По-русски

An Open House School

Designed by Archimatika, the gymnasium A+ on the territory of Kiev’s housing complex “Comfort Town” is remarkable not only for its architecture that can best be described as a “friendly fortress” but also for its openness: it is designed in such a way that both students and their parents can have a comfortable time here, and other children and adults as well.

Alyona Kuznetsova

Written by:
Alyona Kuznetsova
Translated by:
Anton Mizonov

12 October 2018
Object
mainImg

The gymnasium A+ opened its doors on the territory of the housing complex “Comfort Town”, also designed by Archimatika. This place also features yet another project designed by this firm: the complex of “Academy of Modern Education A+”, which consists of a kindergarten, a school of fine arts, and a junior high school. Gymnasium A+ will teach students from third to twelfth grade.

From a formal standpoint, a gymnasium or a high school is one of the “necessary evils” for the developers that you cannot avoid building in order to provide the required amount of student places for a residential area. Originally, it was planned that the place would get a regular state-run high school but it turned out that the city had no funds to enter it in its books – and then KAN Development invited a private school to be accommodated here. Ultimately, the housing complex ended up getting one of the best educational institutions in Kiev in all respects: in terms of architecture, educational program, and technical equipment.

**INFORMATION SHOWN:**
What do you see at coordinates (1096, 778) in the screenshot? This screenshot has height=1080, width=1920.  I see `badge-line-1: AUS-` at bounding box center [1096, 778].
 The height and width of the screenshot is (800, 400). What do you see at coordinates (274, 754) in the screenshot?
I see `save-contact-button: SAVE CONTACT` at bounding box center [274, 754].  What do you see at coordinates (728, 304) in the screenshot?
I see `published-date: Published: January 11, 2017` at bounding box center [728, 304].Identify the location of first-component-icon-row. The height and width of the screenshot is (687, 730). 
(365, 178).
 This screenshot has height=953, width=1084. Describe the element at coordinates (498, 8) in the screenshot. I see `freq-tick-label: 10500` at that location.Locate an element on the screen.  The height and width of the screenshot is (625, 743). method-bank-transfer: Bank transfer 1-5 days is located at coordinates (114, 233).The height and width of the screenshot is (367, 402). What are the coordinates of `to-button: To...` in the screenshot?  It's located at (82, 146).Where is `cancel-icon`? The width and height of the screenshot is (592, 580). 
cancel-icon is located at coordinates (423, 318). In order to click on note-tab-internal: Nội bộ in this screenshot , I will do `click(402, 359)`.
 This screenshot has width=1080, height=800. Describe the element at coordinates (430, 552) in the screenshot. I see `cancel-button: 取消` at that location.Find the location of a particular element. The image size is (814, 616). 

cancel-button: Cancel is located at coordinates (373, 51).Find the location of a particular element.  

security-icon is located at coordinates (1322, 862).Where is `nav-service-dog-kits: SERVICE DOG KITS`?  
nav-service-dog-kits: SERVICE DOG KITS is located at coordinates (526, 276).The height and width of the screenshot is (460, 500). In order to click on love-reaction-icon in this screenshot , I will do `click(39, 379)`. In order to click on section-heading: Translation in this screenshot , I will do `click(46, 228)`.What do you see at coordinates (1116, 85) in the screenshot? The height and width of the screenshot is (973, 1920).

**WHAT IS BEING ASKED:** Write out the whole article about the gymnasium A+ again, word for word and line for line. The entries aren't needed here.

**COMPLETED TASK:**
По-русски

An Open House School

Designed by Archimatika, the gymnasium A+ on the territory of Kiev’s housing complex “Comfort Town” is remarkable not only for its architecture that can best be described as a “friendly fortress” but also for its openness: it is designed in such a way that both students and their parents can have a comfortable time here, and other children and adults as well.

Alyona Kuznetsova

Written by:
Alyona Kuznetsova
Translated by:
Anton Mizonov

12 October 2018
Object
mainImg

The gymnasium A+ opened its doors on the territory of the housing complex “Comfort Town”, also designed by Archimatika. This place also features yet another project designed by this firm: the complex of “Academy of Modern Education A+”, which consists of a kindergarten, a school of fine arts, and a junior high school. Gymnasium A+ will teach students from third to twelfth grade.

From a formal standpoint, a gymnasium or a high school is one of the “necessary evils” for the developers that you cannot avoid building in order to provide the required amount of student places for a residential area. Originally, it was planned that the place would get a regular state-run high school but it turned out that the city had no funds to enter it in its books – and then KAN Development invited a private school to be accommodated here. Ultimately, the housing complex ended up getting one of the best educational institutions in Kiev in all respects: in terms of architecture, educational program, and technical equipment.